Abdol-Reza Mansouri1, Dipti Prasad Mukherjee, Scott T Acton
1Division of Engineering and Applied Sciences, Harvard University, Cambridge, MA 02138, USA. mansouri@deas.harvard.edu
Summary
This study introduces a new method for active contour evolution in image analysis. It ensures contours relate to their initial state via Lie group transformations, simplifying tracking and segmentation tasks.
Area of Science:
- Computer Vision
- Image Analysis
- Geometric Transformations
Background:
- Active contours are crucial for image analysis tasks like tracking and segmentation.
- Existing methods often require complex modifications to the energy functional or prior knowledge of transformations.
- Constraining contour evolution to specific geometric transformations is vital for many applications.
Purpose of the Study:
- To develop a novel approach for constraining active contour evolution.

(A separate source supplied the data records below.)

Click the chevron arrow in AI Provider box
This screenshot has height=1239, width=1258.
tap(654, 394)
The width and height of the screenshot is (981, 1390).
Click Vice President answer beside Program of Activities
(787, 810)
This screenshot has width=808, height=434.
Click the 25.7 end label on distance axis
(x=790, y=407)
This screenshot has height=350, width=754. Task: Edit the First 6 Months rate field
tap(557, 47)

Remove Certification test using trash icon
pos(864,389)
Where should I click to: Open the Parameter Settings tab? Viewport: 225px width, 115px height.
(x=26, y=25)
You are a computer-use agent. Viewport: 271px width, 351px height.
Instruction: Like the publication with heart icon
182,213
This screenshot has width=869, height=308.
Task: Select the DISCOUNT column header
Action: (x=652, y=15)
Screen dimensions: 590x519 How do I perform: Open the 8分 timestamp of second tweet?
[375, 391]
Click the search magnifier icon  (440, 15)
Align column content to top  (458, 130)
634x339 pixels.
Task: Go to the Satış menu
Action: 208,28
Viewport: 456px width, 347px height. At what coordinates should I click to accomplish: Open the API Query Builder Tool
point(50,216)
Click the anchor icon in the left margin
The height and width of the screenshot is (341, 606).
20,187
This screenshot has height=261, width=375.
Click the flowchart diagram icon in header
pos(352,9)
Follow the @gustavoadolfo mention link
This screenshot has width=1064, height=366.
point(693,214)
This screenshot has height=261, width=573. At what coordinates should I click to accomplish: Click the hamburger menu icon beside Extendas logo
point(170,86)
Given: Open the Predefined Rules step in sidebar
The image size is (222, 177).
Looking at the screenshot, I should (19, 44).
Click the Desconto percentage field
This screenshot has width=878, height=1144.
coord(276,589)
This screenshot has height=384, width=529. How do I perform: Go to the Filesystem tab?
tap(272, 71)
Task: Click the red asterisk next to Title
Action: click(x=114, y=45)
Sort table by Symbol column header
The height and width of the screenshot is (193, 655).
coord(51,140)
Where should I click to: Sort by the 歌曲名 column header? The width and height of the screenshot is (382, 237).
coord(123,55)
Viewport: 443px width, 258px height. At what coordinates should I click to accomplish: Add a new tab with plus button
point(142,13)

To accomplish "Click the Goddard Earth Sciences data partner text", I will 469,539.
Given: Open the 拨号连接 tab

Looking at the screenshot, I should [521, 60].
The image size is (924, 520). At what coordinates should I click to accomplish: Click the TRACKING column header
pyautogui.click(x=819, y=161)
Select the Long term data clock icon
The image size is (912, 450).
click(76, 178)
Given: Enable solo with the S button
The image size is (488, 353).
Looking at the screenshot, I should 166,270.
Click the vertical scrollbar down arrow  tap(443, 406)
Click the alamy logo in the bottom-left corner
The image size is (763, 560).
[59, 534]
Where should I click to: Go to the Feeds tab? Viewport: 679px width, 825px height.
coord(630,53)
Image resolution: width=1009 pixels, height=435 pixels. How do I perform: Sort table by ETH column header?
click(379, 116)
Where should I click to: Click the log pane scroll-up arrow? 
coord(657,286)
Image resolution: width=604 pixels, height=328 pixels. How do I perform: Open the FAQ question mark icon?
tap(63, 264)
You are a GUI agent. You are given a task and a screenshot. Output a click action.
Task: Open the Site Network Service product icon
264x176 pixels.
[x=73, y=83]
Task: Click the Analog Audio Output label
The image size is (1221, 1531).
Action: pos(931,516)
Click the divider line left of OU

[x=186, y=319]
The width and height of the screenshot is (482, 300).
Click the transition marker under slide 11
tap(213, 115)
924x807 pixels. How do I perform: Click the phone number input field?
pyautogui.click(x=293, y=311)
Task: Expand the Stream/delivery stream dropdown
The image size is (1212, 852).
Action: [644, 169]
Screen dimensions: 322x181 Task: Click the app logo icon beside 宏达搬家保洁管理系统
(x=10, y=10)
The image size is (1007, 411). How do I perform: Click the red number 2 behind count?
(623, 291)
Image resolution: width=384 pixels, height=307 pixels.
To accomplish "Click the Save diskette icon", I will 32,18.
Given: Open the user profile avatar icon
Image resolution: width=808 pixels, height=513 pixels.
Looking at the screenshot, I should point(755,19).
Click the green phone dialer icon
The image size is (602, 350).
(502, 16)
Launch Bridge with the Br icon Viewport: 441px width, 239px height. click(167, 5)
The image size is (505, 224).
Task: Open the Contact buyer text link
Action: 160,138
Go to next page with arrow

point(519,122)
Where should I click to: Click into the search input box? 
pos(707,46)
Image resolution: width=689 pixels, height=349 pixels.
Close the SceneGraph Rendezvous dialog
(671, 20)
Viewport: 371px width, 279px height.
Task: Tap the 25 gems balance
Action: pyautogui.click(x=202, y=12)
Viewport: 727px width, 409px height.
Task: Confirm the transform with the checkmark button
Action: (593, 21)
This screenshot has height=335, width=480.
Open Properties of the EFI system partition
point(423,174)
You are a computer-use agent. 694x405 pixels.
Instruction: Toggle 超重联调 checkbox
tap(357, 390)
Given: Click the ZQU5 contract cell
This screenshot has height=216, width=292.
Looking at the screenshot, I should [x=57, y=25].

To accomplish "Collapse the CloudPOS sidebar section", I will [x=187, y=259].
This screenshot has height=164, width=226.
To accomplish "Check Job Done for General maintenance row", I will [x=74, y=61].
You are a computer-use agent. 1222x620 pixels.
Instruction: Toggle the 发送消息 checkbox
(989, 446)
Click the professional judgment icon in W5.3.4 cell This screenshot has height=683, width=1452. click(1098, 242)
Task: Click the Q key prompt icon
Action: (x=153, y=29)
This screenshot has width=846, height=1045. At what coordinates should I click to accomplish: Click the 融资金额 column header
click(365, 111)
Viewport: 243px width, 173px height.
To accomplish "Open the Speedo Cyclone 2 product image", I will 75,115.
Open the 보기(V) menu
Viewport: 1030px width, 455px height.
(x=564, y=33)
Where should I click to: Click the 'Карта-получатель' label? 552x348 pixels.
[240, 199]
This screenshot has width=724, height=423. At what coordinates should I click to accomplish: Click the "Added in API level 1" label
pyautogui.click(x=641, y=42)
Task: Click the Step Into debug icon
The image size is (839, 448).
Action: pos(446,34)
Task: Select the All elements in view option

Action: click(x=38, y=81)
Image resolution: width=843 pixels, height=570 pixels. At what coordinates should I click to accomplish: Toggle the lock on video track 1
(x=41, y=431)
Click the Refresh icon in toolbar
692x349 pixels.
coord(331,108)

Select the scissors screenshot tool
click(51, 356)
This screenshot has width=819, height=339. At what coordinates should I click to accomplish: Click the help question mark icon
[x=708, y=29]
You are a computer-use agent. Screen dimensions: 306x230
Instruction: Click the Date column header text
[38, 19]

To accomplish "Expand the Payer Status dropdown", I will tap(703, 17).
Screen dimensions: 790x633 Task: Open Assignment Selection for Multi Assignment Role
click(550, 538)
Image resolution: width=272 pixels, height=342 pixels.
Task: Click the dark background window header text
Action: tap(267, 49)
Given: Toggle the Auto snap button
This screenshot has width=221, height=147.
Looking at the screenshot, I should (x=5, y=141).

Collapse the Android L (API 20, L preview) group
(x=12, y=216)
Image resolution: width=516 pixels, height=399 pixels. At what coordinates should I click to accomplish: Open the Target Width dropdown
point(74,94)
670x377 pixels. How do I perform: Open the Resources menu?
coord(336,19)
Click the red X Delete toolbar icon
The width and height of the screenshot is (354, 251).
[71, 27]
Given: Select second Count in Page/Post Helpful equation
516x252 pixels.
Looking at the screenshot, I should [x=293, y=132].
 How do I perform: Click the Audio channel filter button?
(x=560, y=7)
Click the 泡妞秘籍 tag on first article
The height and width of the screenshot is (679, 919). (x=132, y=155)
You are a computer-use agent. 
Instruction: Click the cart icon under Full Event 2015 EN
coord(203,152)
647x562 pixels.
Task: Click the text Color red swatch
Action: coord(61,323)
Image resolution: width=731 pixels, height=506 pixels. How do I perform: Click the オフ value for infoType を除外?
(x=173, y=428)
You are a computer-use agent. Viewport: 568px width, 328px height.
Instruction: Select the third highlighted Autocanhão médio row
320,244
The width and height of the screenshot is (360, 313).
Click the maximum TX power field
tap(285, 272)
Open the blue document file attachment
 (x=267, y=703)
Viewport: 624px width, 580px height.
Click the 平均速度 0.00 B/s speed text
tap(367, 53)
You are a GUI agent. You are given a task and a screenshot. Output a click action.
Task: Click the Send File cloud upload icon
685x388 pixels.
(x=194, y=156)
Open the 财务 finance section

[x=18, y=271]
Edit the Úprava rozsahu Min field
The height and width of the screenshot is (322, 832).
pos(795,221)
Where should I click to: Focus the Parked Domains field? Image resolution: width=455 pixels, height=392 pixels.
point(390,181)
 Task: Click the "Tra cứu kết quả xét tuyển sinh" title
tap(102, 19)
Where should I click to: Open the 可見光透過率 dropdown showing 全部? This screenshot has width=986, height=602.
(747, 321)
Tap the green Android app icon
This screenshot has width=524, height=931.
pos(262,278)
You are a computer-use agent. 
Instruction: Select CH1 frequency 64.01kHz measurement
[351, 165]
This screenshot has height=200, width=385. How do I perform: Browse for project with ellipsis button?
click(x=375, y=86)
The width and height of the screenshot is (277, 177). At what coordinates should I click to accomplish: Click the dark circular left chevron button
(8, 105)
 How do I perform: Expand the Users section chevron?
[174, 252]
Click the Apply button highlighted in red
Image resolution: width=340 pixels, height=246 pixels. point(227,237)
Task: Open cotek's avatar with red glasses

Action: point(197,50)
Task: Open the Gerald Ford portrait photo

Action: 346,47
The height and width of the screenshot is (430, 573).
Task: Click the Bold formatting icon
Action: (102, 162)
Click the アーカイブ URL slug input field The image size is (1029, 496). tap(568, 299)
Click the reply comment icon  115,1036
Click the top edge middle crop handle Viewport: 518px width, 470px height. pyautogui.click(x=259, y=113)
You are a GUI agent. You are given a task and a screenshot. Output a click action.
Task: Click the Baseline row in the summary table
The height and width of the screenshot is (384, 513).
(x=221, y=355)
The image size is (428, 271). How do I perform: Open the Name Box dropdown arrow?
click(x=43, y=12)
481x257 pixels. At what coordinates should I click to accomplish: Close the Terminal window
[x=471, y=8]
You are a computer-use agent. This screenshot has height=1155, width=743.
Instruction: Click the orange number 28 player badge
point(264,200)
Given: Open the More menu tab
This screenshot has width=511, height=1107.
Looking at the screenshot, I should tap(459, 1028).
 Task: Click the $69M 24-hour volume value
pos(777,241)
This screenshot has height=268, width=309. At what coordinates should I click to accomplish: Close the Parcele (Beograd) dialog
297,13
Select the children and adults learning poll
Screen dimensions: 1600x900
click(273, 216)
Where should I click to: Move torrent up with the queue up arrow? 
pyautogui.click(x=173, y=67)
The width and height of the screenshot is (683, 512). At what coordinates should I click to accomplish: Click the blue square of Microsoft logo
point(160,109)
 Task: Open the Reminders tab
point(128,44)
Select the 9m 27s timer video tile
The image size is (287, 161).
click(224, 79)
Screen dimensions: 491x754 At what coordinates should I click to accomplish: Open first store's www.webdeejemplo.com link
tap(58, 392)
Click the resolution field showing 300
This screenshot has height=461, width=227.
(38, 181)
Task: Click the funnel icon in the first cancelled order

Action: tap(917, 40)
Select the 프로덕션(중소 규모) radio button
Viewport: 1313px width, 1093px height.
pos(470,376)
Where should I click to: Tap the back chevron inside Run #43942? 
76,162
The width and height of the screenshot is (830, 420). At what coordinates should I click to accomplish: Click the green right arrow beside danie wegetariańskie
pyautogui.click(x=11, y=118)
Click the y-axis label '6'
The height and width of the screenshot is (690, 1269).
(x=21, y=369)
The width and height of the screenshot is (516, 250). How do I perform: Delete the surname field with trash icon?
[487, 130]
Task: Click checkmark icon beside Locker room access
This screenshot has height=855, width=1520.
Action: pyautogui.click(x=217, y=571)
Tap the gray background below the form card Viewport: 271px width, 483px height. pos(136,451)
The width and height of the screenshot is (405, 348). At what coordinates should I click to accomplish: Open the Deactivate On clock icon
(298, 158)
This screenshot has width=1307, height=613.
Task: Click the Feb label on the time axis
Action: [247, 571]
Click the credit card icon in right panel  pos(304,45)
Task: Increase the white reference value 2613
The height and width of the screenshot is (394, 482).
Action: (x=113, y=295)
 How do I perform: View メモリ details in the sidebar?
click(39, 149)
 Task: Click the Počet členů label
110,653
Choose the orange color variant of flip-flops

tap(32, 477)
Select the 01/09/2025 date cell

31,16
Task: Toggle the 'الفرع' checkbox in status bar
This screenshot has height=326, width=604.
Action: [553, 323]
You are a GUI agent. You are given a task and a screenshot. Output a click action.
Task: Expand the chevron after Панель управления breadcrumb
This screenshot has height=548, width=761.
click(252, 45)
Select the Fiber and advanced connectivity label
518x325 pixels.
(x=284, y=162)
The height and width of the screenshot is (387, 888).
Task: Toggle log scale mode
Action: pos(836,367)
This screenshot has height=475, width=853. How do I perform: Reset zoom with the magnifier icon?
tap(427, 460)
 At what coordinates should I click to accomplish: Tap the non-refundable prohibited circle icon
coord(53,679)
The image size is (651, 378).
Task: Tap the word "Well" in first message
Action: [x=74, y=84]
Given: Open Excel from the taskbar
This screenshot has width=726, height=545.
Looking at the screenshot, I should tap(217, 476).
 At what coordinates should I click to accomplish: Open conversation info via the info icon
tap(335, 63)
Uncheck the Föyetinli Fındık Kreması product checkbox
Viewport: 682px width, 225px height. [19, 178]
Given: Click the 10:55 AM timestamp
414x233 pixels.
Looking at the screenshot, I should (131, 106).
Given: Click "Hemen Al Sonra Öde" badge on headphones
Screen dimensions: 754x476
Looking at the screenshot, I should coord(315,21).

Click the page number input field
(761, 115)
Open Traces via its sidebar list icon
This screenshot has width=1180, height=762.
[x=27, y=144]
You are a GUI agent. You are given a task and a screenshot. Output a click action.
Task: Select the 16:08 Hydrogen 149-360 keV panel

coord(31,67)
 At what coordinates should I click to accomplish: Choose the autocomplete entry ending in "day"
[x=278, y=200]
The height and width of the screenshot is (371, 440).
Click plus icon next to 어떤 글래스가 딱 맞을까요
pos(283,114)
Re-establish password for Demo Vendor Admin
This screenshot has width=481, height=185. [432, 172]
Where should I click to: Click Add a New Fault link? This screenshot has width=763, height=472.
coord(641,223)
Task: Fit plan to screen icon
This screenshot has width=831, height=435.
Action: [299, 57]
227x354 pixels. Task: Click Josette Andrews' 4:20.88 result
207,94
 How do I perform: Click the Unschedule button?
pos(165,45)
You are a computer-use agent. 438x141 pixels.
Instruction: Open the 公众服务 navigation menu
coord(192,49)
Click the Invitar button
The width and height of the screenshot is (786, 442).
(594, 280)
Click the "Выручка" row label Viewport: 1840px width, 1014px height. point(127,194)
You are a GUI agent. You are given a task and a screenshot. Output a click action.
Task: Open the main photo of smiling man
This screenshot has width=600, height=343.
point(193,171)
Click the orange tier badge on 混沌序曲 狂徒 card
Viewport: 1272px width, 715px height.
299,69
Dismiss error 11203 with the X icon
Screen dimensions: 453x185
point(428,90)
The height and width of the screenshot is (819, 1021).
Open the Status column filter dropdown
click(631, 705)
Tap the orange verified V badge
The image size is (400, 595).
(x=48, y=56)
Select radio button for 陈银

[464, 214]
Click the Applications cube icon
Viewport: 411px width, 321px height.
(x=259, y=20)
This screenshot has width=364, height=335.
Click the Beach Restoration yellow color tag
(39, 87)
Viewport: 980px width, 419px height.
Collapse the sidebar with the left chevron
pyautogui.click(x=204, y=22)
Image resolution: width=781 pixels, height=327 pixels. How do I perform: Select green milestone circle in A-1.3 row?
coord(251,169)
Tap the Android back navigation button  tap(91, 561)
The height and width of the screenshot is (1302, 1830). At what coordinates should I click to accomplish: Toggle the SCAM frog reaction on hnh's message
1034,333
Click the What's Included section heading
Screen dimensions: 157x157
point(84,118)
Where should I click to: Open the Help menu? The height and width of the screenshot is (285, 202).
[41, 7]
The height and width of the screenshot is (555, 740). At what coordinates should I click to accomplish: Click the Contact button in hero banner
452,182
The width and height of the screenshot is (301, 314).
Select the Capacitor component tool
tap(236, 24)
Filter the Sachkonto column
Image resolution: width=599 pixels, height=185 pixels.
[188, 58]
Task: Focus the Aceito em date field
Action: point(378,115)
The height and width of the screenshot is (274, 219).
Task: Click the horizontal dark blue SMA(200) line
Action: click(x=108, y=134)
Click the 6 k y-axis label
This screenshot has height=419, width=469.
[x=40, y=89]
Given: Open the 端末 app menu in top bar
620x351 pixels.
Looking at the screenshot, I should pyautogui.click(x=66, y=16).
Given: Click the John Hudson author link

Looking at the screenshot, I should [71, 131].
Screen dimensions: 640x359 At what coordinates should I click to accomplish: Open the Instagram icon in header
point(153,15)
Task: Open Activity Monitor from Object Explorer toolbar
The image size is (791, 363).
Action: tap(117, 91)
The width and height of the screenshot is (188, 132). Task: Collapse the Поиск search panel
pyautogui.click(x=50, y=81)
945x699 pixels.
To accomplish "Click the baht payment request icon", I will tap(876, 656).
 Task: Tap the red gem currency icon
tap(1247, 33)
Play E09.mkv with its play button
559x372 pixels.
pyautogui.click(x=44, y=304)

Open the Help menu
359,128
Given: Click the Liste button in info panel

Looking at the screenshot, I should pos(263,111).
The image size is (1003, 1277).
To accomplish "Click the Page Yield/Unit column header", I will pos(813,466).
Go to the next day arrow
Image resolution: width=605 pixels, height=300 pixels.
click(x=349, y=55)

- To ensure the evolved contour maintains a relationship with the initial contour through Lie group transformations.
- To provide a straightforward and effective method for image analysis applications.
Main Methods:
- The approach modifies Euler-Lagrange descent equations using Lie group and Lie algebra properties.
- It ensures curve evolution stays within an orbit of the chosen transformation group.
- The method preserves the original curve functional without modification.
Main Results:
- Demonstrated a novel method for constraining active contour evolution.
- Successfully related evolved contours to initial contours via Lie group transformations.
- Validated the approach on diverse real and synthetic image datasets.
Conclusions:
- The proposed method offers a simplified and effective way to constrain active contour evolution.
- It is highly advantageous for tracking and segmentation applications involving geometric transformations.
- The approach avoids complex modifications to existing functionals, enhancing implementation ease.